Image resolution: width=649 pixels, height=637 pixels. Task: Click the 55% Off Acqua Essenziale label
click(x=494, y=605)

...

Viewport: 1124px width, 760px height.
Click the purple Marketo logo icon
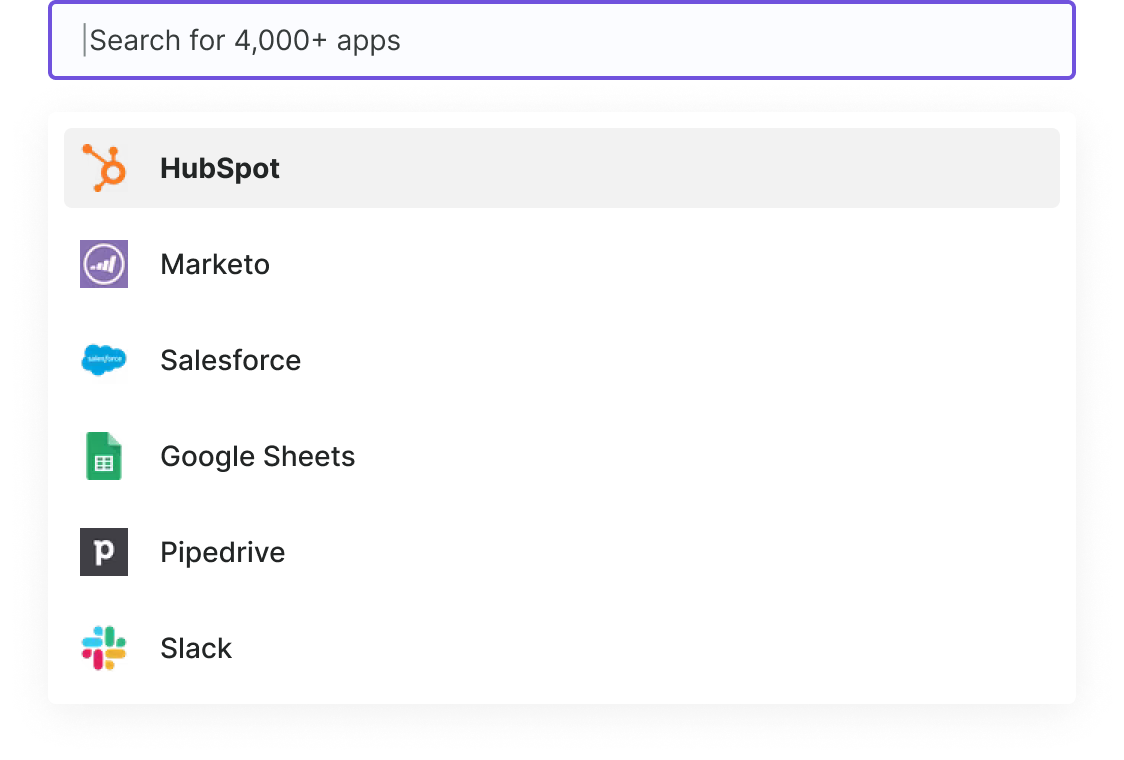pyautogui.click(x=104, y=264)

...

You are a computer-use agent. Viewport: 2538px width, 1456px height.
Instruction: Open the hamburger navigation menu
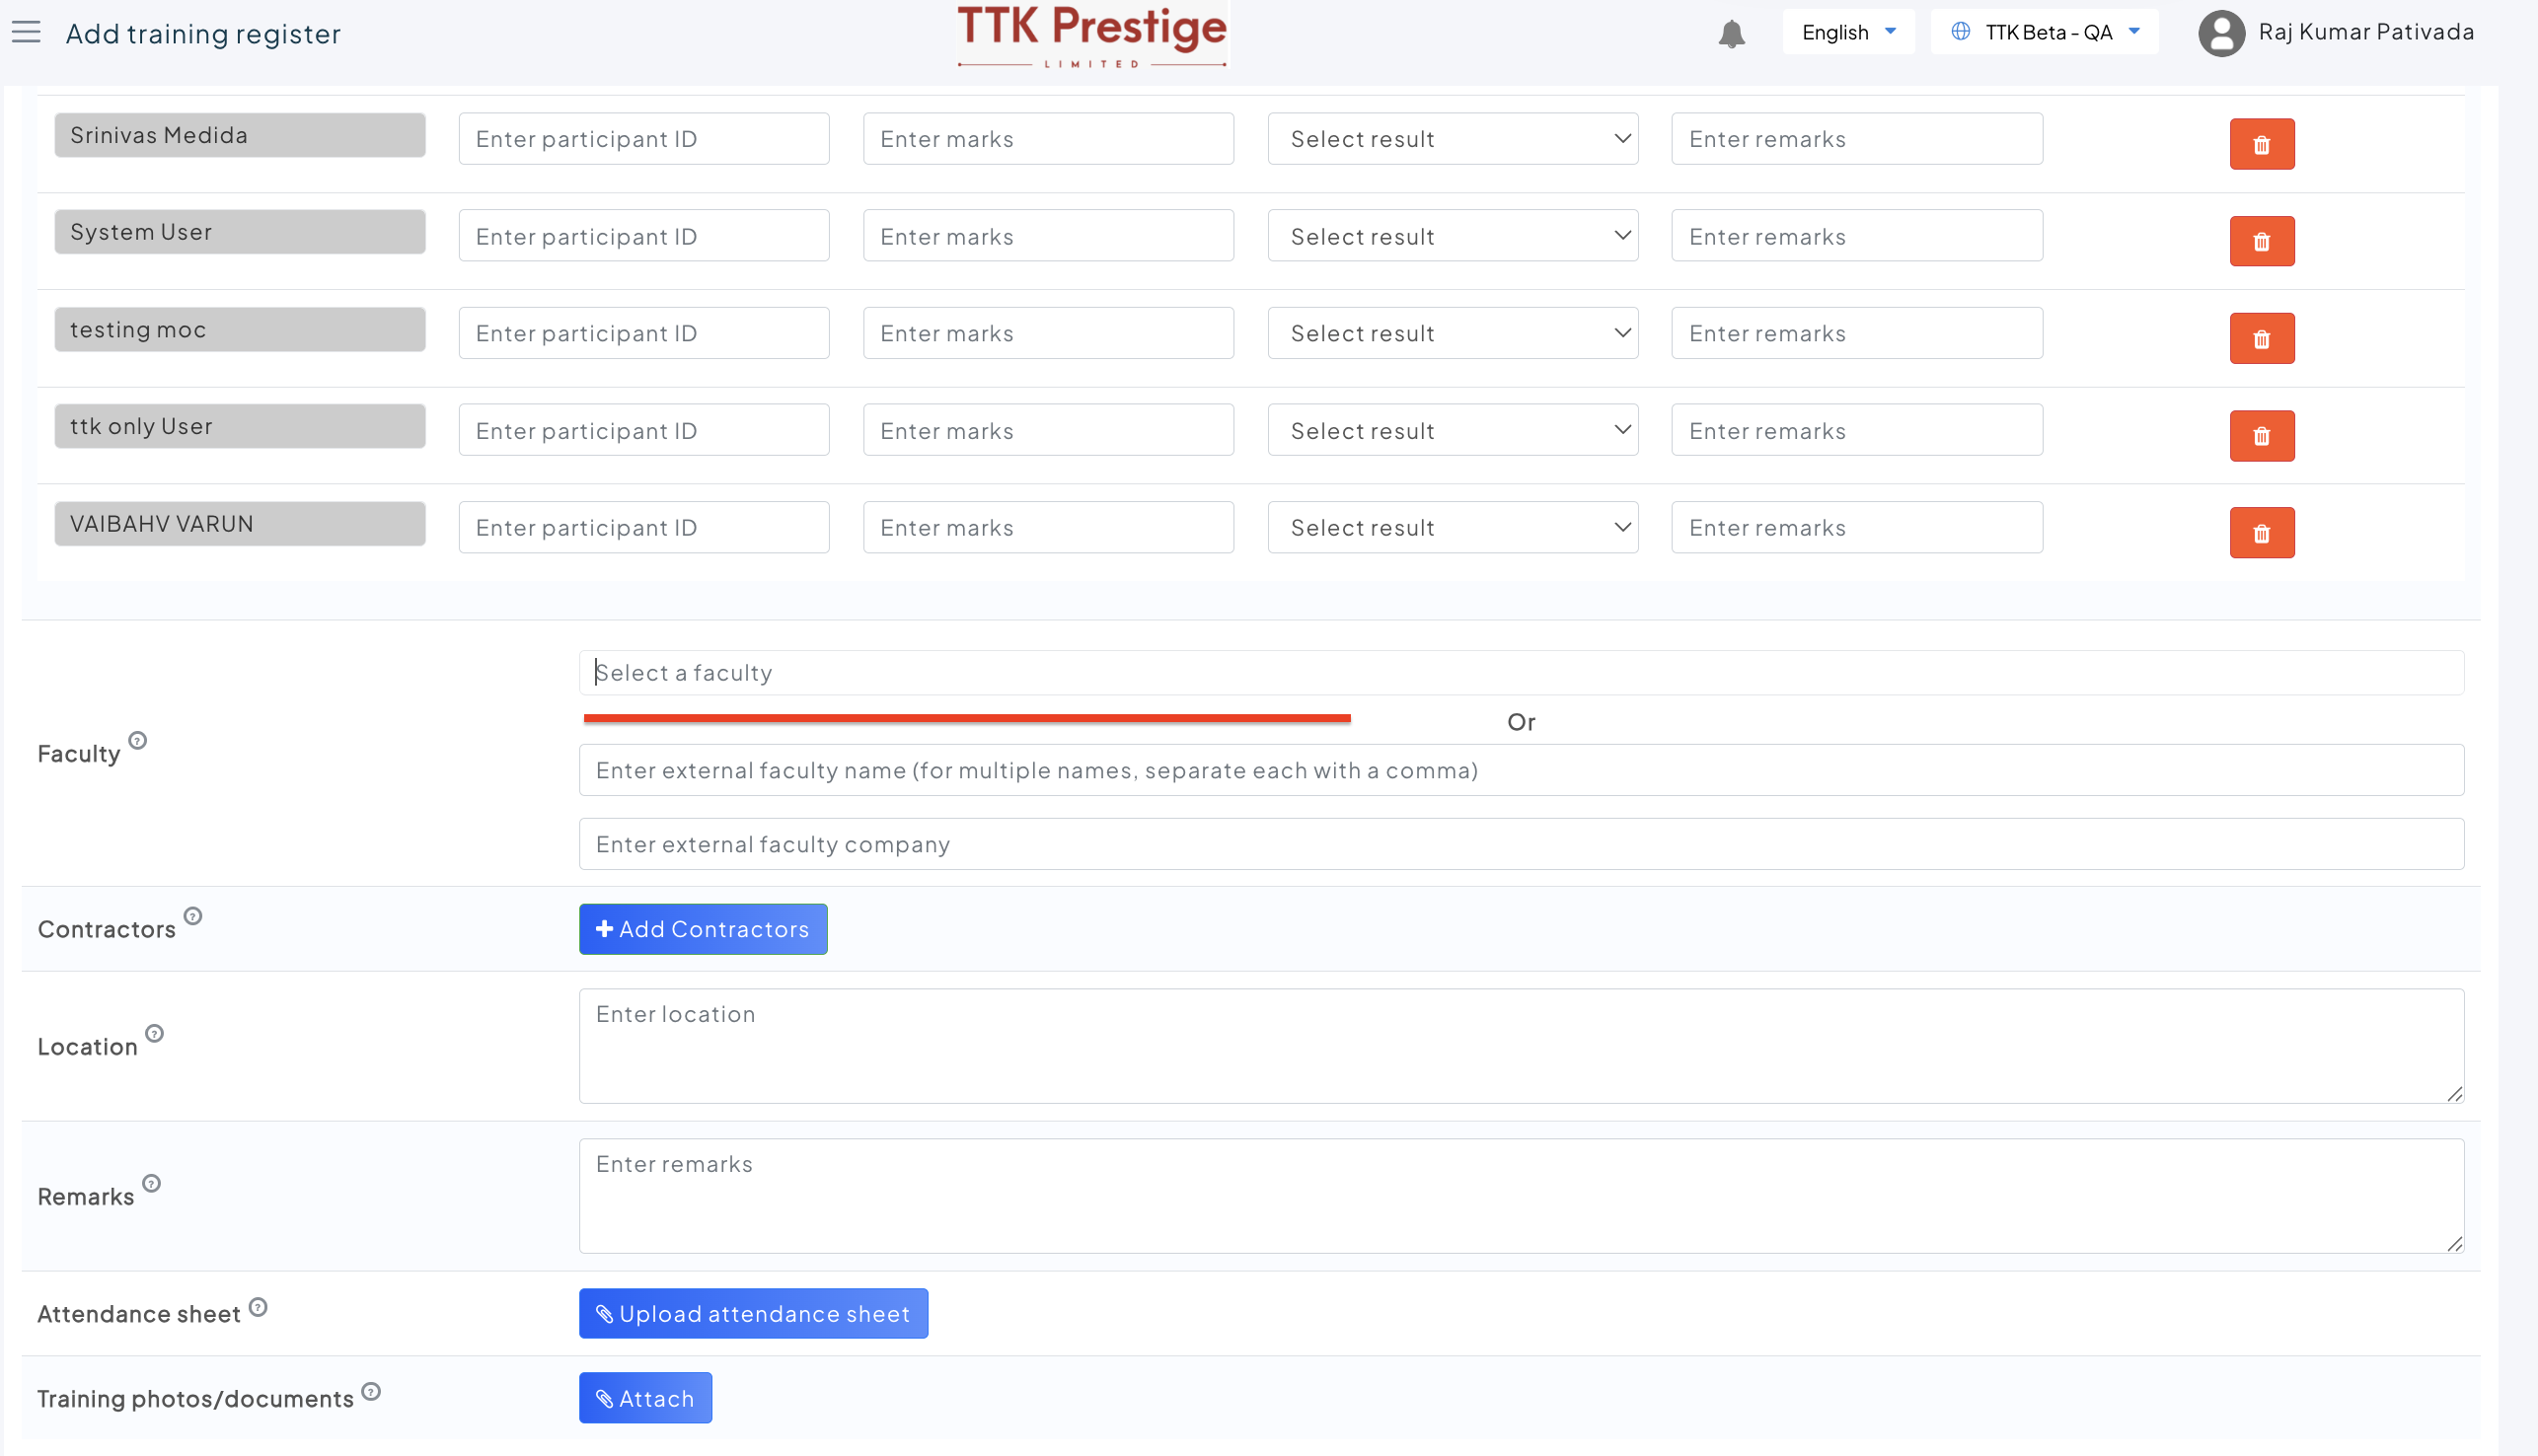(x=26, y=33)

● **Task directions**
Starting at the line that contains "You are a computer-use" and ending at the line that contains "(x=26, y=33)", reproduce those lines with their requests, but multiply every coordinate in the answers by 0.7 and round each result to a whole number, with halves rounded up. Leave the pictures out and give nothing beyond those lines.

● **Exercise answer**
You are a computer-use agent. Viewport: 2538px width, 1456px height.
Instruction: Open the hamburger navigation menu
(x=18, y=23)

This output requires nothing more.